Work required: Rewrite the items starting at the line that contains "You are a computer-use" and ending at the last item, replacing "column header" with "column heading" and changing nothing else. Omit the pictures from your answer.

>> BEGIN Data records

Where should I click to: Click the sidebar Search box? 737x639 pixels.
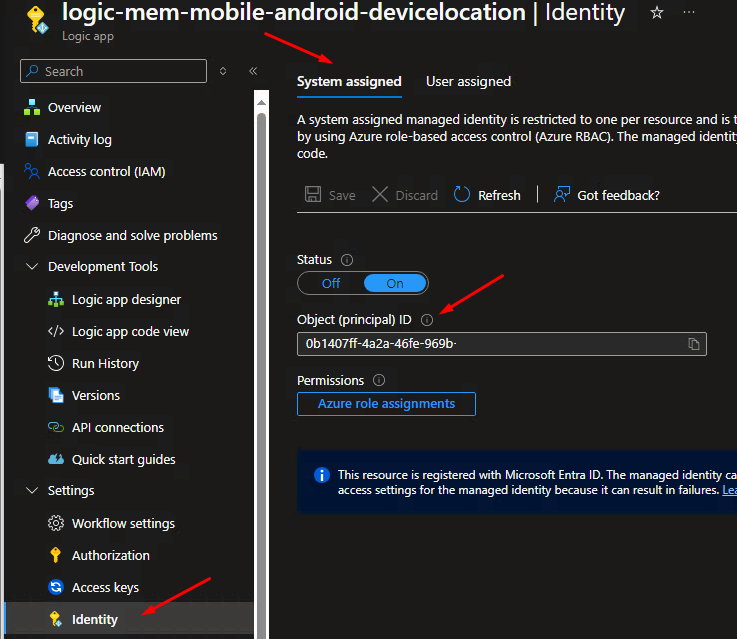(x=113, y=71)
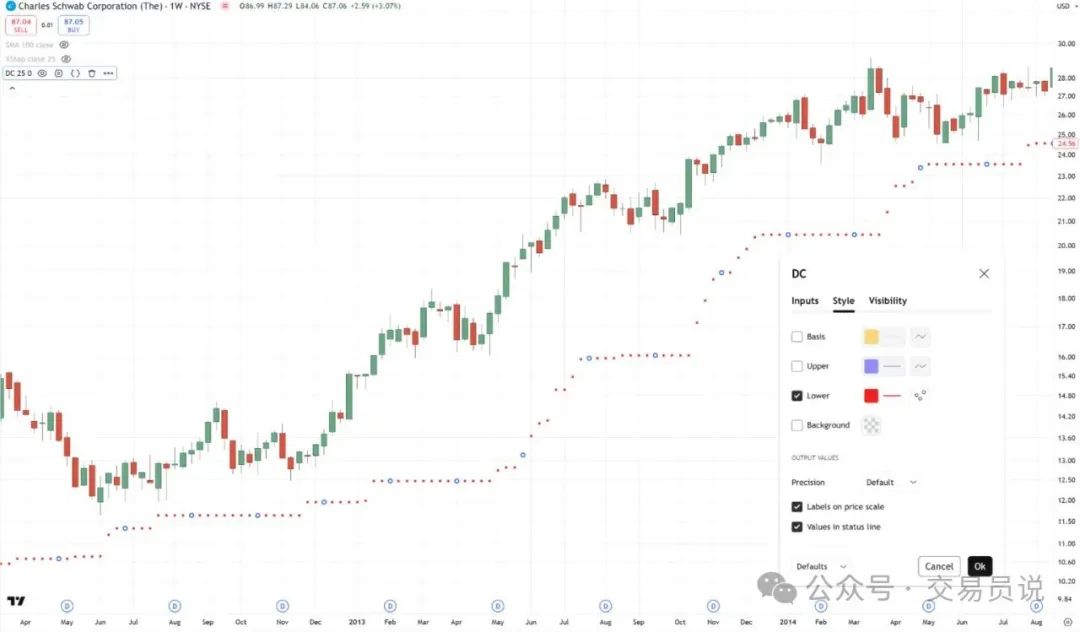Change Upper line plot type icon
The height and width of the screenshot is (632, 1080).
pos(920,366)
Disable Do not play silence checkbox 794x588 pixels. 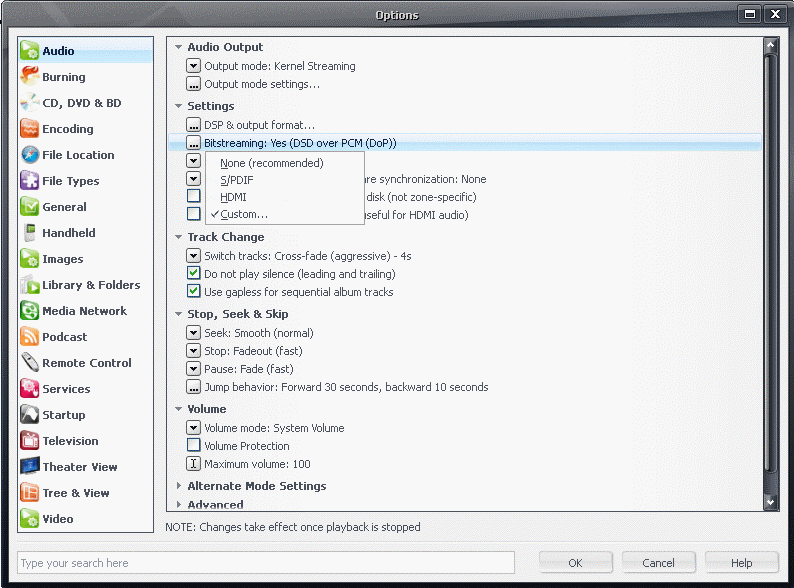tap(194, 274)
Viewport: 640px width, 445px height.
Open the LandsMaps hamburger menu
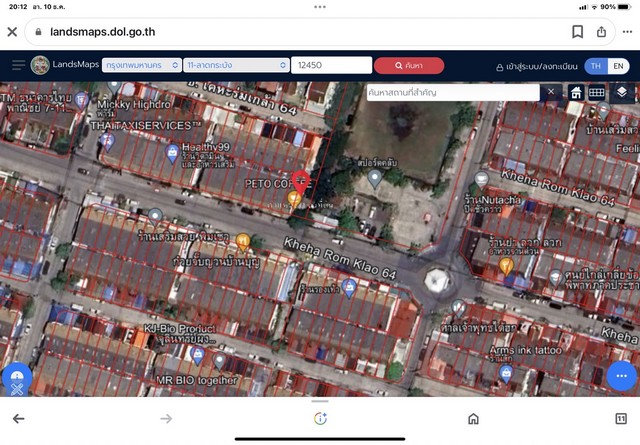[18, 65]
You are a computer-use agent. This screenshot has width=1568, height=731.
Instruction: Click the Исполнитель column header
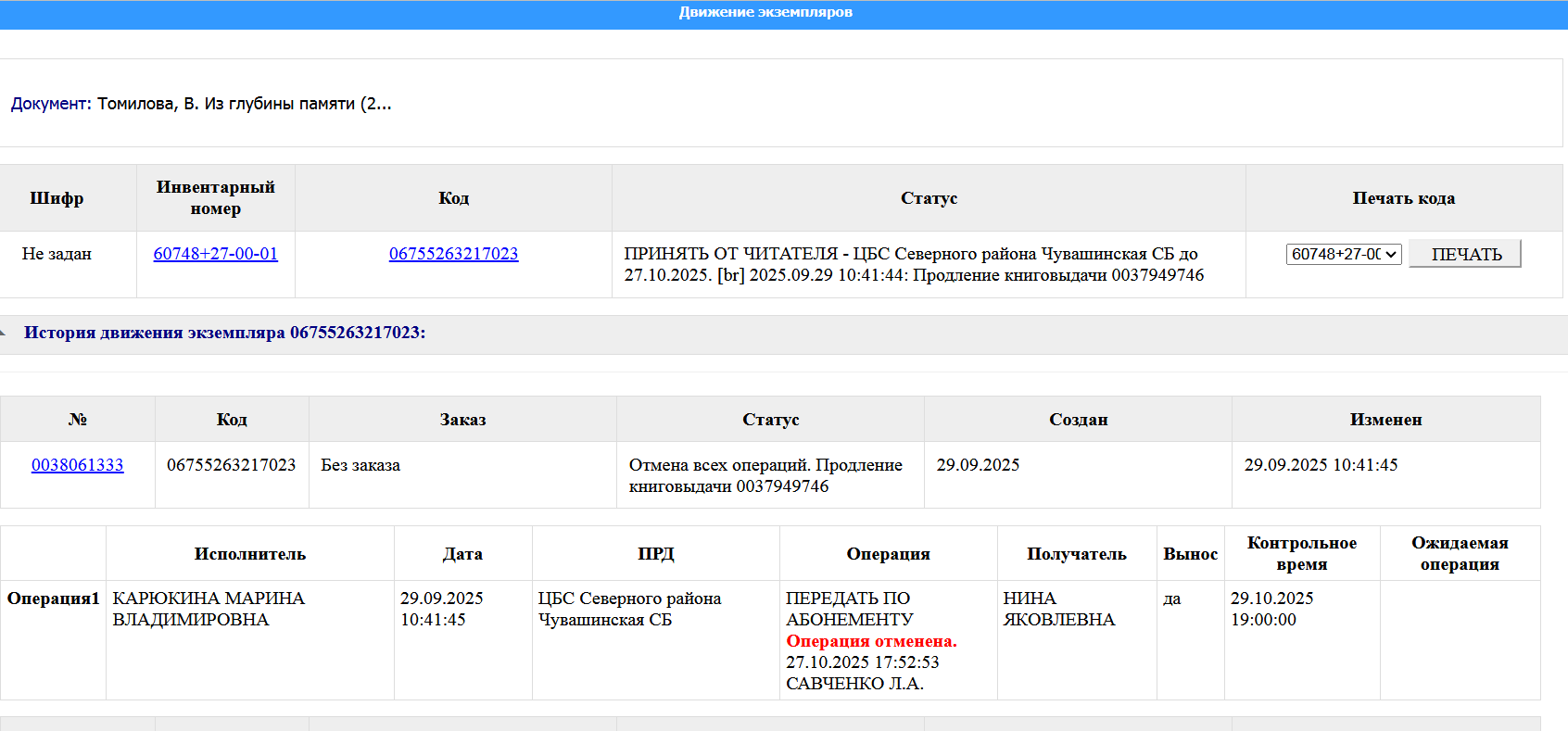(249, 554)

>> END Data records

Task output:
You are a computer-use agent. This screenshot has width=1568, height=731.
Instruction: Click the Исполнитель column heading
(249, 554)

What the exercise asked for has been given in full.